§ **Directions for this task**: Rewrite the rows below as a numbered list, one row per item, leaving out the blank lines.

§ **Listed records**:
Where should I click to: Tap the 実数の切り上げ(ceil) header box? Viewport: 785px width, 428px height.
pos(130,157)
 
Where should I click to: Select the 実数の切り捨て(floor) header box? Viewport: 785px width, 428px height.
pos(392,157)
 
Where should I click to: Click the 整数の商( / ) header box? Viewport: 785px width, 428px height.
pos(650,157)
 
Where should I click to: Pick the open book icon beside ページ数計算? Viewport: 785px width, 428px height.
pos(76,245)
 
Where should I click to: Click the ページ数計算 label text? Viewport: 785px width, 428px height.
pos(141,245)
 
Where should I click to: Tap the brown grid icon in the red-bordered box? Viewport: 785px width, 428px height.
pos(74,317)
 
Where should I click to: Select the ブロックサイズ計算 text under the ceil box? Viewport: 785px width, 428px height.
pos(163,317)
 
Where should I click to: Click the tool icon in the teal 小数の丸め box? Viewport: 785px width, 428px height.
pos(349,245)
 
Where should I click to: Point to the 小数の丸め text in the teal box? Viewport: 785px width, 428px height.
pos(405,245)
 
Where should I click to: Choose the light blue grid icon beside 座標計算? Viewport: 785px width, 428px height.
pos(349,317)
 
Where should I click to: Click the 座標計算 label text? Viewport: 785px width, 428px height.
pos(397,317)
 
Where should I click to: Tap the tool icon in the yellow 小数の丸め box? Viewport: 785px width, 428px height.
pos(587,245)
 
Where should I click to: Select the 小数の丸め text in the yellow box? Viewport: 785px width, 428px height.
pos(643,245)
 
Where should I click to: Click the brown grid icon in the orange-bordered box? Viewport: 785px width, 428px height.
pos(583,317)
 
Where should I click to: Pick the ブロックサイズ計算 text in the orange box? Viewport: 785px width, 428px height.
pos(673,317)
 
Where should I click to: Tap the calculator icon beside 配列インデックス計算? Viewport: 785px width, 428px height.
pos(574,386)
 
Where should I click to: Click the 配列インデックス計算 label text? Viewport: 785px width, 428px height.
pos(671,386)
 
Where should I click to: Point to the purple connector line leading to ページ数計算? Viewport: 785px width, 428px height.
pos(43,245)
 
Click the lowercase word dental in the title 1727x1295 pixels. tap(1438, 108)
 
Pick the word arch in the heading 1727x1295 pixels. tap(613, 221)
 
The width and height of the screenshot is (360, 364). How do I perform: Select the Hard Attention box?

§ **Solution to this problem**:
1. Where should I click to: Tap the 実数の切り上げ(ceil) header box? Viewport: 785px width, 428px height.
2. pos(130,157)
3. Where should I click to: Select the 実数の切り捨て(floor) header box? Viewport: 785px width, 428px height.
4. pos(392,157)
5. Where should I click to: Click the 整数の商( / ) header box? Viewport: 785px width, 428px height.
6. pos(650,157)
7. Where should I click to: Pick the open book icon beside ページ数計算? Viewport: 785px width, 428px height.
8. pos(76,245)
9. Where should I click to: Click the ページ数計算 label text? Viewport: 785px width, 428px height.
10. pos(141,245)
11. Where should I click to: Tap the brown grid icon in the red-bordered box? Viewport: 785px width, 428px height.
12. pos(74,317)
13. Where should I click to: Select the ブロックサイズ計算 text under the ceil box? Viewport: 785px width, 428px height.
14. pos(163,317)
15. Where should I click to: Click the tool icon in the teal 小数の丸め box? Viewport: 785px width, 428px height.
16. pos(349,245)
17. Where should I click to: Point to the 小数の丸め text in the teal box? Viewport: 785px width, 428px height.
18. pos(405,245)
19. Where should I click to: Choose the light blue grid icon beside 座標計算? Viewport: 785px width, 428px height.
20. pos(349,317)
21. Where should I click to: Click the 座標計算 label text? Viewport: 785px width, 428px height.
22. pos(397,317)
23. Where should I click to: Tap the tool icon in the yellow 小数の丸め box? Viewport: 785px width, 428px height.
24. pos(587,245)
25. Where should I click to: Select the 小数の丸め text in the yellow box? Viewport: 785px width, 428px height.
26. pos(643,245)
27. Where should I click to: Click the brown grid icon in the orange-bordered box? Viewport: 785px width, 428px height.
28. pos(583,317)
29. Where should I click to: Pick the ブロックサイズ計算 text in the orange box? Viewport: 785px width, 428px height.
30. pos(673,317)
31. Where should I click to: Tap the calculator icon beside 配列インデックス計算? Viewport: 785px width, 428px height.
32. pos(574,386)
33. Where should I click to: Click the 配列インデックス計算 label text? Viewport: 785px width, 428px height.
34. pos(671,386)
35. Where should I click to: Point to the purple connector line leading to ページ数計算? Viewport: 785px width, 428px height.
36. pos(43,245)
37. Click the lowercase word dental in the title 1727x1295 pixels. tap(1438, 108)
38. Pick the word arch in the heading 1727x1295 pixels. tap(613, 221)
39. The width and height of the screenshot is (360, 364). How do I perform: Select the Hard Attention box?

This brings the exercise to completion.